In the past year, he has identified 15 patients with “totally drug-resistant TB,” all people who have seen multiple doctors, taken multiple drugs but never been properly diagnosed or treated. Five have died.
The government, he said, has “moved up a gear” in the race against TB, although he worries it is “too late and too little.”
Despite his findings, and the discovery of similar strains in Italy and Iran in recent years, WHO says there is not enough proof to justify the label “totally drug-resistant.” In any case, there are several new drugs and vaccines in advanced stages of clinical trials.
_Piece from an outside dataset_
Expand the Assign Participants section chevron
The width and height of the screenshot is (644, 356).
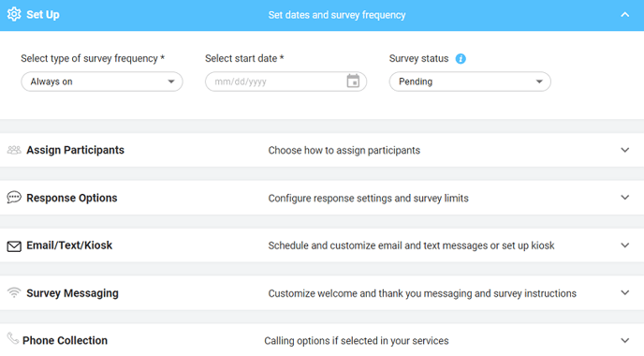[624, 150]
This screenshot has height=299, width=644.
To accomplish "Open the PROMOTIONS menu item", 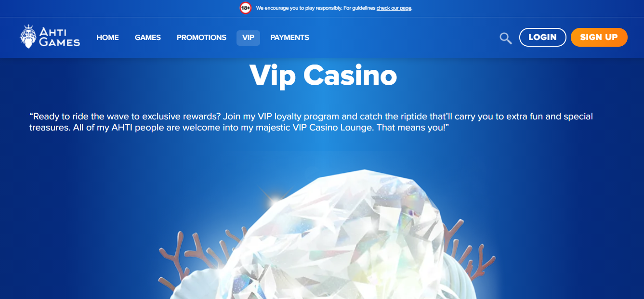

Although drug-resistant TB can be transmitted from patient to patient, regular strains of TB still dominate. Just 2 percent of new TB cases in India are found to be multi-drug-resistant; the majority of cases are in patients where the disease has recurred after unsatisfactory treatment.
Perhaps spurred by Udwadia, the government made it mandatory in May for private-sector physicians to report every case they detect. More than 60 laboratories are being established to test for drug-resistant strains, while controls over pharmacies are being discussed.
The problem of drug resistance “is manageable, but it is growing,” said WHO’s Indian representative, Nata Menabde. “And if you don’t introduce some controls over use of anti-microbials [drugs] and don’t get people into right treatment regimens, it will grow.”
In Mumbai, Owais Sheikh, 35, first came down with TB in 1991, and then fell ill with TB and HIV in 2008. A series of costly and unsatisfactory treatments followed until he found himself under Udwadia’s care.
In a simple one-room house in a Mumbai slum, he says he is gradually feeling better since an operation to remove a lung last December. But he speaks quietly in case neighbors learn of his disease.
“If they come to know, there will be a change in their attitude,” he said, with his wife, Musarat, sitting nervously at his side. “This place is rented, and the owners will tell me to leave.”